Anden shot to his feet, swayed, and stumbled to where Wen lay motionless on the concrete. He tore the bag off her face and pressed his ear to her chest, praying he would hear a heartbeat. He had learned basic first aid at some point in his life, and he struggled to remember what to do if a person was not breathing. He tilted Wen’s head back and opened her mouth, sealing it with his own, and breathed out in two hard puffs. He began doing chest compressions. How much time had passed? It couldn’t have been more than a few minutes… perhaps… He breathed into her mouth again. “Please,” he begged all the gods, “please.”

Wen remained limp.

Sammy crouched down beside Anden and put a hand on his shoulder. “She’s gone, crumb,” he said. Anden stopped in midmotion. In desperate epiphany, he whirled, his eyes wild, and scrambled to the duffel bag still lying open on the floor, out of reach the whole time that Rohn Toro had needed it most. Anden grabbed Rohn’s black gloves and hurried back to Wen; before anyone could even ask him what he was doing, he shoved his hands into the jade-studded lining.

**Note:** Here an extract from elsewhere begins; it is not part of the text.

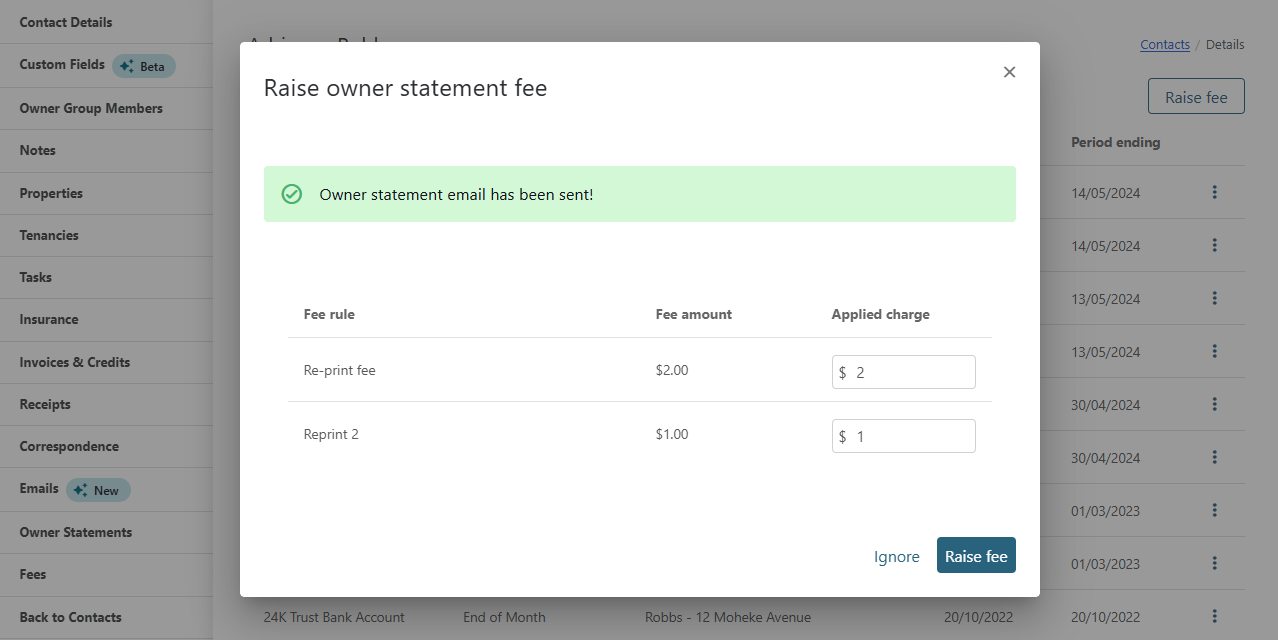Click the background Raise fee button
Screen dimensions: 1278x640
(x=1195, y=97)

Sharp, physical pain radiated from his broken fingers all the way up his arm and he whimpered, clutching his wrist, curling his body around his injury and bracing impatiently for the more profound pain to come. It had been so long since he had worn jade that he expected the rush to arrive like a sledgehammer, and he readied himself. In his mind, he coiled, the way a man might crouch, arms extended, balanced on the balls of his feet, optimistically hoping to catch a boulder hurled in his direction. Anden breathed in, then out, and for the second time in his life, sensation and awareness engulfed him in a maelstrom of energy. It was not as much jade as he’d once handled in the final battle against Gont Asch, but it was still enough to make his skull feel as if it were being blasted apart. He threw his head back, mouth open and gasping, but he did not cringe from the onslaught; through it all he was aware of the passage of time. Every second he took to adjust to the jade rush, every instant of delay, was one he could not afford.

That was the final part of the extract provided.